[Saved data entries]
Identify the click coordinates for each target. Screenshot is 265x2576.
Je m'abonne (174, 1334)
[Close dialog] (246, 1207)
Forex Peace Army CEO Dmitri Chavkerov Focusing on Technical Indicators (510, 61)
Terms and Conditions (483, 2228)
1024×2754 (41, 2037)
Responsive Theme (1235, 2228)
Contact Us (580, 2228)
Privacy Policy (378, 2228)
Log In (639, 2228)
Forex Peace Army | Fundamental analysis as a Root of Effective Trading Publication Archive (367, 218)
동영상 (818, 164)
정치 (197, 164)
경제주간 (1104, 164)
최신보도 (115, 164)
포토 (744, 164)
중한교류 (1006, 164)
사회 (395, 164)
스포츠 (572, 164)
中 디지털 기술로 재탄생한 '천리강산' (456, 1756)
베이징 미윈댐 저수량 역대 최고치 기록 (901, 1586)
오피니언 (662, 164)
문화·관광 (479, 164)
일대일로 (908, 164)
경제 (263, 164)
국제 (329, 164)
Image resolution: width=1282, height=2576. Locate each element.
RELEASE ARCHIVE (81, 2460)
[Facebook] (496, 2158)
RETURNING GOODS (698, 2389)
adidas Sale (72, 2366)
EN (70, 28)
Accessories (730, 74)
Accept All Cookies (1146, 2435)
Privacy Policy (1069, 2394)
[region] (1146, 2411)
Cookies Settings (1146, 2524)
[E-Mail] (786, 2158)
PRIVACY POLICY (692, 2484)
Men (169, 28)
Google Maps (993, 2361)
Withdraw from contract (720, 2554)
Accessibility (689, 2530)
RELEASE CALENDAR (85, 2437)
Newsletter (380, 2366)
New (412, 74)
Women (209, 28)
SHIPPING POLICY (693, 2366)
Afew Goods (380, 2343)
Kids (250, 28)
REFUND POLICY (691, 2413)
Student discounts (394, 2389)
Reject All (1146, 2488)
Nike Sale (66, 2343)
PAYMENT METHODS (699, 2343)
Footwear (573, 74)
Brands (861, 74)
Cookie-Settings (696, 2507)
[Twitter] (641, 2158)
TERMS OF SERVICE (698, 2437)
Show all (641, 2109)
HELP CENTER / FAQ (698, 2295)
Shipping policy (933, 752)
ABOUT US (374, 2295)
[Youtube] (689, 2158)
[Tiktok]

WORK TO COMPLETE => Reproduce all the entries above. Match them exactly.

SOLUTION =>
Identify the click coordinates for each target. Screenshot is 265x2576.
Je m'abonne (174, 1334)
[Close dialog] (246, 1207)
Forex Peace Army CEO Dmitri Chavkerov Focusing on Technical Indicators (510, 61)
Terms and Conditions (483, 2228)
1024×2754 (41, 2037)
Responsive Theme (1235, 2228)
Contact Us (580, 2228)
Privacy Policy (378, 2228)
Log In (639, 2228)
Forex Peace Army | Fundamental analysis as a Root of Effective Trading Publication Archive (367, 218)
동영상 (818, 164)
정치 (197, 164)
경제주간 (1104, 164)
최신보도 (115, 164)
포토 (744, 164)
중한교류 (1006, 164)
사회 (395, 164)
스포츠 (572, 164)
中 디지털 기술로 재탄생한 '천리강산' (456, 1756)
베이징 미윈댐 저수량 역대 최고치 기록 (901, 1586)
오피니언 (662, 164)
문화·관광 (479, 164)
일대일로 (908, 164)
경제 (263, 164)
국제 (329, 164)
Image resolution: width=1282, height=2576. Locate each element.
RELEASE ARCHIVE (81, 2460)
[Facebook] (496, 2158)
RETURNING GOODS (698, 2389)
adidas Sale (72, 2366)
EN (70, 28)
Accessories (730, 74)
Accept All Cookies (1146, 2435)
Privacy Policy (1069, 2394)
[region] (1146, 2411)
Cookies Settings (1146, 2524)
[E-Mail] (786, 2158)
PRIVACY POLICY (692, 2484)
Men (169, 28)
Google Maps (993, 2361)
Withdraw from contract (720, 2554)
Accessibility (689, 2530)
RELEASE CALENDAR (85, 2437)
Newsletter (380, 2366)
New (412, 74)
Women (209, 28)
SHIPPING POLICY (693, 2366)
Afew Goods (380, 2343)
Kids (250, 28)
REFUND POLICY (691, 2413)
Student discounts (394, 2389)
Reject All (1146, 2488)
Nike Sale (66, 2343)
PAYMENT METHODS (699, 2343)
Footwear (573, 74)
Brands (861, 74)
Cookie-Settings (696, 2507)
[Twitter] (641, 2158)
TERMS OF SERVICE (698, 2437)
Show all (641, 2109)
HELP CENTER / FAQ (698, 2295)
Shipping policy (933, 752)
ABOUT US (374, 2295)
[Youtube] (689, 2158)
[Tiktok]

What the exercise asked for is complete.